**Text to read**
_ _ _ _

Well, I accomplished the main goals of interest for this trip. I tested out my equipment, travelling kit, riding skills, endurance. While many things worked out well, I was disappointed in my endurance towards the end. Two 20 mile days? Bleah!
I was happy that my packing list worked as well as it did. I was happy that I didn’t get sick and have to figure out how to manage any emergencies, large or small.
For the next trip, I could take less clothing (or more correctly, reduce the duplication and add items of varying warmth). Exception: more socks. A second set of footwear is a good idea but sandals/flip flops would do the trick.
My rear pannier set was destroyed (both sides) but the trip saved, thanks to the miracle of duct tape.
- It was a challenge, but I did it.
- Consecutive travel days are harder than independent travel days. Daily travel distance doesn’t seem to relate well to exhaustion level. I didn’t mind wind (or even rain) that much but hills are really difficult.
- Chicken trucks really stink.
- A computer with route mapping and a GPS were worth the weight and trouble. In fact, crucial.
- I should have picked several better cycling routes (and in the future will). Some of the paved, well marked highways were a bit dangerous (hwy 30, 94, 999). Hwy 59 was very busy but was actually a very good cycling highway. One of the best was hwy 105.
- There was a lot of variation in the amount of debris on the side of the road, which could not be predicted by software, Google images or reasoning. More debris -> more flat tires. I think I had 4 flat tires in ~315 miles.
- Greyhound Bus turned out to be very amenable to bike transportation – that is the way to do the return trip. I have also since taken Amtrak (not with bike) from Houston to California, and I see from their own posters and publications that they are hostile to bikes and bike riders. Within California, they have bike oriented commuter trains, but not the long distance trains.
- Looking ahead, it seems that a major challenge on long distance trips will be in crossing rivers. Most bridges seem to be on interstate highways or narrow high speed highways. More later…
- My amateur logistical efforts worked out.
- Definitely for the next trip: state map, GPS, cell phone, duct tape, spare tubes, armored tires.

_ _ _ _

**What to do**
- A) Summarize the cycling trip notes in two sentences.
- B) Write out the part of the cycling trip notes between "For the next trip, I" and "of duct tape.", inclusive.
- C) Write what comes next in the cycling trip notes, picking up after the final line.
You won't need the data that follow.

**Supplied data**
_ _ _ _

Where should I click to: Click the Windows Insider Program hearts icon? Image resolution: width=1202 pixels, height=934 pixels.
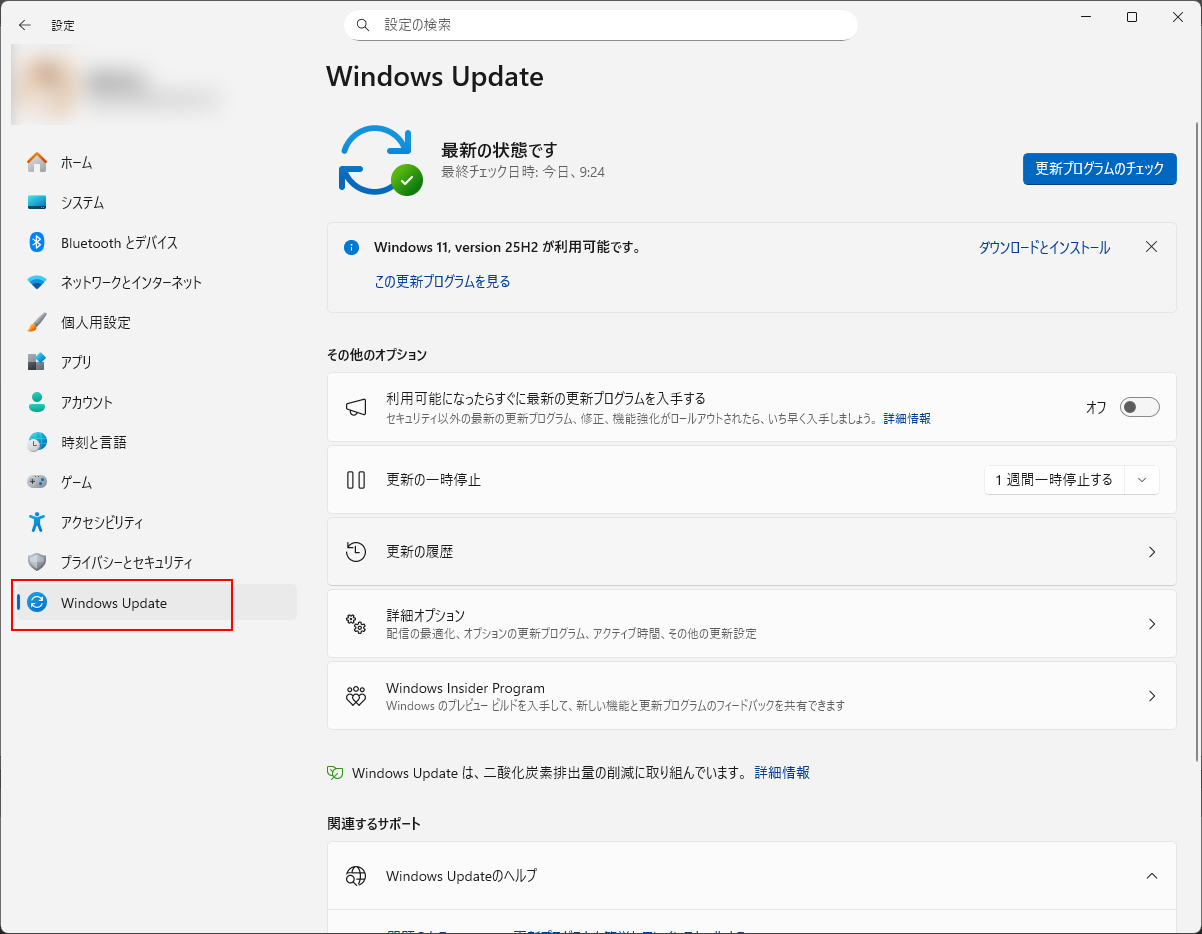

_ _ _ _

**Task-by-task outputs**
- A) The trip tested equipment, travel kit, riding skills, and endurance, and while the packing list worked well and no illness struck, endurance flagged near the end and the destroyed rear panniers were saved with duct tape. Hills and consecutive travel days proved hardest, route mapping and GPS were crucial, better cycling routes should have been chosen, and Greyhound turned out to be the way to bring a bike back.

- B)
For the next trip, I could take less clothing (or more correctly, reduce the duplication and add items of varying warmth). Exception: more socks. A second set of footwear is a good idea but sandals/flip flops would do the trick.
My rear pannier set was destroyed (both sides) but the trip saved, thanks to the miracle of duct tape.

- C)
- [Addendum: I traveled the route from home to Huntsville a second time since the dates listed here. They took a really nice highway between Anderson and Roans Prairie (yay!) and added chip seal to it (boo!).]
Start mileage 5041.9 end 5046.2 daily 5.4 trip 311.9
Route: hotel to Marshall bus station.
The weather forecast calls for strong headwinds 15-25 mph (Hurricane Isaac) in the afternoon as I proceed North, followed by an 80% probability of heavy rain for 2 days. Checking outside, the wind seems to be solid 20 mph already. I plan for several actions: (1) proceeding North to the next small town (with a questionable hotel where I will have to hole up for 2 days), (2) stay in this hotel for 3 days (3) bus home (or elsewhere). I notice that there is a bus station in Marshall. I also note that there is a bike shop, where I might be able to get a bike packing box etc. If I take the bus, I figured that they would accept me without problems but I don’t know their packaging expectations for the bike. I programmed waypoints on the GPS for the bus station, bike store and the next town. I checked the bus schedule on the web, and without deciding what I will do, I put on my street clothes (ie. not cycling jersey/shorts), check out of the hotel and head for the bus station. I get a flat tire on the way, and push the bike the last 3+ miles to the bus station, without fixing the flat tire.
The bus station says that they have seats to Houston, and will take the bike as is. Problem solved; I get a ticket to Rosenberg, which is a better choice than central Houston or Houston SW (59 near Hillcroft). I arrive at the Rosenberg drop off point just before sunset, fix the flat tire but get a cab home rather than ride the bike in the dark. I arrive home in Sugar Land about 20:30.
Start mileage 5016.4 end 5041.9 daily 25.536 trip 306.5
Route: Carthage to Marshall Best Western.
I struggled a lot on this segment. I’m not sure why but something is just hammering me. Many breaks; the first after only 4 miles or so. Wind is disorganized, coming from every direction (but strong/gusty). Solid headwind for the last 5 miles.
At ~5 mile point going over a bump, spokes catch the other (left) pannier, tear it open. Duct tape repair again. Really glad I brought that stuff.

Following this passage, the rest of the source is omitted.